National Green Tribunal running out of members
As on Tuesday, which is NGT chairman justice (retd) Swatanter Kumar’s last day in office, the green court will be left with less than one-third of its sanctioned strength of 20 officials.india Updated: Dec 19, 2017 20:32 IST
The National Green Tribunal (NGT) is battling a severe staff crunch. When its chairman Justice Swatanter Kumar retires on Tuesday, the green court will be left with less than a third of its sanctioned strength of 20 members.
Two other members, Justice MS Nambiar and Justice UD Salvi, are set to retire in January and February next year.
Created in 2010 for expeditious disposal of cases related to environment protection and forest conservation, the NGT started with seven benches across the country. Members say it is now effectively working with just two regular benches – a principal bench in Delhi headed by Justice Kumar and another in Bhopal.
Under the NGT Act, a regular bench consists of one judicial and one expert member.
Last ditch efforts by the NGT bar association to save the specialised forum from inching towards a closure also failed after the Supreme Court on last week refused to give a two-month extension to its retiring members.
Advocate ADN Rao, appearing for the NGT bar, urged a bench headed by Chief Justice Dipak Misra to pass a judicial order giving three months extension to retiring judicial and non judicial members of NGT.
Pointing to NGT’s depleting strength, Rao pleaded with the top court to extend the concession of extension of service of retiring members as it did in the case of the case of Central Administrative Tribunal and the National Consumer Disputes Redressal Commission (NCDRC) last month.
When Rao asserted, the CJI told him he was “aware of the situation”.
Starting with seven benches all over the country, the NGT is now effectively working with just two regular benches, one of which is the principal bench in Delhi headed by justice (retd) Kumar. The other is in Bhopal.
Under the NGT Act, a regular bench should comprise one judicial and one expert member. Due to non-filling of vacancies against retirements, there are only two expert members left — one in Delhi and the other in Bhopal.

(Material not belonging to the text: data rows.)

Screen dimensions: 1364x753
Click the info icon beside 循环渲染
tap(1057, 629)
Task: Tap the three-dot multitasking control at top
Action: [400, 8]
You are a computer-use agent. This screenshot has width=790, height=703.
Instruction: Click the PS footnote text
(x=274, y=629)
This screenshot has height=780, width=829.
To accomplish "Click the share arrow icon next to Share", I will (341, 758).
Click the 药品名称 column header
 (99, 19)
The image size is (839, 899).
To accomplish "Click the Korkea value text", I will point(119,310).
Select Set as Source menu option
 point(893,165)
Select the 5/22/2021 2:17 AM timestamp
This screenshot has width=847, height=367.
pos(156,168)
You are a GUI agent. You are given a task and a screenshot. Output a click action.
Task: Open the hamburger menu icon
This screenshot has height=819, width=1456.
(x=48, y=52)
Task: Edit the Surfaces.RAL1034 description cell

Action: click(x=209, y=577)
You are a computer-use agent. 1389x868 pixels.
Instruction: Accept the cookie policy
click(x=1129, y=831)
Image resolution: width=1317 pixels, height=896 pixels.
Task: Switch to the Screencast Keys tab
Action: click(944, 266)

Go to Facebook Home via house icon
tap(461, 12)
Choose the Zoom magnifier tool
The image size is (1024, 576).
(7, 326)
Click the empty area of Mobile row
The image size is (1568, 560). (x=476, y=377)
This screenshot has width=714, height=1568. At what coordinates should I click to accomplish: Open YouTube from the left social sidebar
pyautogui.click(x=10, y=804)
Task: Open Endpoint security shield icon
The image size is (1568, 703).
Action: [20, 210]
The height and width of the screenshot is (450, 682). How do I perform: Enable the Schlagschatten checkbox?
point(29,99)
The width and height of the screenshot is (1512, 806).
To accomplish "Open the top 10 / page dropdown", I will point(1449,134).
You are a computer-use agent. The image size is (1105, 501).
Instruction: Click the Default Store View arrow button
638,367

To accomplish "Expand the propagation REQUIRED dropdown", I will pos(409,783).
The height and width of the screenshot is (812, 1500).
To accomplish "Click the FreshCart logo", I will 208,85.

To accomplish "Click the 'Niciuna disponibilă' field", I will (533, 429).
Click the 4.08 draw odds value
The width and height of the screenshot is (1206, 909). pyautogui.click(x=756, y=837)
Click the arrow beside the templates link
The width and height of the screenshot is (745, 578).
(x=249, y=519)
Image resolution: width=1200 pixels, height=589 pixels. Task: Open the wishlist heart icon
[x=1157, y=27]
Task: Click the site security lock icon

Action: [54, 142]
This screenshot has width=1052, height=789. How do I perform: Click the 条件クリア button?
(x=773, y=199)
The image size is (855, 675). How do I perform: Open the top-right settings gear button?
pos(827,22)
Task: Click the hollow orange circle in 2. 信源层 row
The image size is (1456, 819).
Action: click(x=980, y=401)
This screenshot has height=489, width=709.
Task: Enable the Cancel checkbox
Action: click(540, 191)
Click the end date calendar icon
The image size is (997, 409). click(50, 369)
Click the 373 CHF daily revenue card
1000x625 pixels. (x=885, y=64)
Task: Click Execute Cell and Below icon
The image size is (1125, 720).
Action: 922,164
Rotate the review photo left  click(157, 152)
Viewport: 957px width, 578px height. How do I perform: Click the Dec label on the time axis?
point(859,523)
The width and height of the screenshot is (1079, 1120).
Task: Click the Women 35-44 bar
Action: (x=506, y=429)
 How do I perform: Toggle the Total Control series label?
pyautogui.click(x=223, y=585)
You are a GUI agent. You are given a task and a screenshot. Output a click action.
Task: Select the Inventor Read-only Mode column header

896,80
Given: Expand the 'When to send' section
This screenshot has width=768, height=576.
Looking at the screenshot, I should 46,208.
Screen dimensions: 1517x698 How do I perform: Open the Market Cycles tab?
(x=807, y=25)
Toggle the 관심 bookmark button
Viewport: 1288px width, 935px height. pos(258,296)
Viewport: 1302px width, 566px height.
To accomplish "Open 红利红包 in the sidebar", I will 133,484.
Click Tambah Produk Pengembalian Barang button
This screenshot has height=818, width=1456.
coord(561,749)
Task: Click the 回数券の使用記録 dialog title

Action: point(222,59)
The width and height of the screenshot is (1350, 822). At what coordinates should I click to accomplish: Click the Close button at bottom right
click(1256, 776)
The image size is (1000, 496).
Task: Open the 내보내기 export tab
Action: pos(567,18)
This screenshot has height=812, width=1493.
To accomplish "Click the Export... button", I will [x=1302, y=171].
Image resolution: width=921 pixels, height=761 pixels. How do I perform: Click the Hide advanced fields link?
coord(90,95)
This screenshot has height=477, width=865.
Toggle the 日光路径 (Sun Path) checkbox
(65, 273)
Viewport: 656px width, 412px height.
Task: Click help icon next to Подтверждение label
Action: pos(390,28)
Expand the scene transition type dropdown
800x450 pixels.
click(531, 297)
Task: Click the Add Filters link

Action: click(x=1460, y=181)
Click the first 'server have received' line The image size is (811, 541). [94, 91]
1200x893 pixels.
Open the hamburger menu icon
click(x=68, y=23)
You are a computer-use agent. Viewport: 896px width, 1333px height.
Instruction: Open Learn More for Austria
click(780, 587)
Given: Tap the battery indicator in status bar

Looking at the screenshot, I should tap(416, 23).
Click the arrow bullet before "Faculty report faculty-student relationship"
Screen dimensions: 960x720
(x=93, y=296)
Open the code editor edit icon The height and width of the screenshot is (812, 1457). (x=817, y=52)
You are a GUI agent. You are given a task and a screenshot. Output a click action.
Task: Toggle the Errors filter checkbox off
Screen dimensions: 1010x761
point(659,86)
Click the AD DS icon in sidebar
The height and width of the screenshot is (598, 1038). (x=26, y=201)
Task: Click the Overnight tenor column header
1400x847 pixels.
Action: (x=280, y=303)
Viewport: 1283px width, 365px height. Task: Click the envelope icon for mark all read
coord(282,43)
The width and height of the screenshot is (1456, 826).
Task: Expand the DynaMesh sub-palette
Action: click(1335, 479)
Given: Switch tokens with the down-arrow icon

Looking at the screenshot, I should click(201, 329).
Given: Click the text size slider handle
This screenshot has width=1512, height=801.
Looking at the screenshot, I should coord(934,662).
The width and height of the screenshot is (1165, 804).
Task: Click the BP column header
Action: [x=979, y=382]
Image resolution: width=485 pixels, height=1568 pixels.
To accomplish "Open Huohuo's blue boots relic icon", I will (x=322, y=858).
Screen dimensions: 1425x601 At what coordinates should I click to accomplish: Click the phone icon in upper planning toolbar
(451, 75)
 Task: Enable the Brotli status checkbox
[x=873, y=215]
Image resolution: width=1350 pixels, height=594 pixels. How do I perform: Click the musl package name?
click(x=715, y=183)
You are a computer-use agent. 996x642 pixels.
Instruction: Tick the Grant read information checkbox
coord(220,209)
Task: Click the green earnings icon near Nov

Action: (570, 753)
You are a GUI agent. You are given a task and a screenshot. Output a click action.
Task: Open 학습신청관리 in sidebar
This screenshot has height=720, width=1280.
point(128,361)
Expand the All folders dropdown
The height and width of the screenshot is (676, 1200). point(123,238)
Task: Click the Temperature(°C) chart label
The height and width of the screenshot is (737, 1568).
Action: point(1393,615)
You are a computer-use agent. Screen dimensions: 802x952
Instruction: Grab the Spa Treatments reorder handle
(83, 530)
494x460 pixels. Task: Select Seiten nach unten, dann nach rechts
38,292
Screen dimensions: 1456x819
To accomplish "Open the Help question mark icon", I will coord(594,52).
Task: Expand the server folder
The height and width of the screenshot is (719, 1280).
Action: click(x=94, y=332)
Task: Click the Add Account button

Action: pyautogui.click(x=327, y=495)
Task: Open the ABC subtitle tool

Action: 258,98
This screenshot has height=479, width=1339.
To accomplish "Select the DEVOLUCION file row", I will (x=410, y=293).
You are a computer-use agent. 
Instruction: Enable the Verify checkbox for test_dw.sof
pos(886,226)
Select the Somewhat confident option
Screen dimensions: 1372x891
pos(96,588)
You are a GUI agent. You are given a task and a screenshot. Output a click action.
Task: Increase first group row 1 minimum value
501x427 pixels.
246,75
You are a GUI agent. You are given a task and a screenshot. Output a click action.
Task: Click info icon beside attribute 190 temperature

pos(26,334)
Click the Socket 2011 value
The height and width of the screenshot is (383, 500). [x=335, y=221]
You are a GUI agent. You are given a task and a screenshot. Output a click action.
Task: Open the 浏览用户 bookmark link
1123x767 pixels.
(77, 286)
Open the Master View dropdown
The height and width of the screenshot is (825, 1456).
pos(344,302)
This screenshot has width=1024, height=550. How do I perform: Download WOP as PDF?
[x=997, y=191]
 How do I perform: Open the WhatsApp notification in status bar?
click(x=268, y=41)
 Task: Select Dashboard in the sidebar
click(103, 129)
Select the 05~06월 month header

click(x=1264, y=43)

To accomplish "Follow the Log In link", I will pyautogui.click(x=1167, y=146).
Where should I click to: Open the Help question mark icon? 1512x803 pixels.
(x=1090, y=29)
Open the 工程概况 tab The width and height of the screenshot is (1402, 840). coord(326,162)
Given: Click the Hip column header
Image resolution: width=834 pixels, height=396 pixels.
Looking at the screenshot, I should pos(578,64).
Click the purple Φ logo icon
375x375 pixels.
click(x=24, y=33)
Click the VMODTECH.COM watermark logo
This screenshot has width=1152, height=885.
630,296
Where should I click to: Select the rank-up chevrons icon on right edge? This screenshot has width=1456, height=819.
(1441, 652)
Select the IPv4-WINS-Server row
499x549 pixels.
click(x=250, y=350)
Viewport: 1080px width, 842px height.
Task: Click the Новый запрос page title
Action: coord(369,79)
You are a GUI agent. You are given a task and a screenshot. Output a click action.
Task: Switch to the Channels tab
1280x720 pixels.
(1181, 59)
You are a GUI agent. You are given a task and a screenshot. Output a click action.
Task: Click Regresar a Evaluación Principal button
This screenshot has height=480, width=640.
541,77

To tide over the existing situation, NGT set up two single-member benches headed by a judicial member each to sit in Chennai and Kolkata.
This new creation of single-member bench has been challenged by the NGT bar in the Supreme Court and is pending adjudication.
The last appointment to NGT was that of Nagin Nanda, an expert member, who joined the principal bench on March 1.
Due to paucity of members, only one of the three courts in Delhi’s principle bench is sitting. Two of the four zonal benches have also stopped functioning due to non-filling of vacancies.
Despite the constraints, NGT has been able to clear cases as per the mandate, which is to dispose cases within six months. More than 23,000 cases were filed since it began seven years ago. The green court has decided 19,970 and just a little over 3,300 cases are left for final disposal.
Besides, the tribunal has imposed heavy costs on industries and companies in accordance with the polluters’ pay principle.
Rao, who also assists the top court in several environment-related cases, told HT the reason for delay has been the amendment to the Finance Act that modified the process to make appointments in tribunals. The amendment gives government an upper hand in recommending the names of its members.
“Petitions are pending in the SC against the amendment. The government has agreed to change the Act to make the CJI or his nominee the head of the selection and disciplinary committee. Hopefully, there should be some movement,” Rao said, adding that at until then, the top court should have let the present members continue or order fresh appointments under the old rules.
Alarmed at the state of affairs, the Delhi HC had recently asked the Centre if it “planned to wind up the NGT”.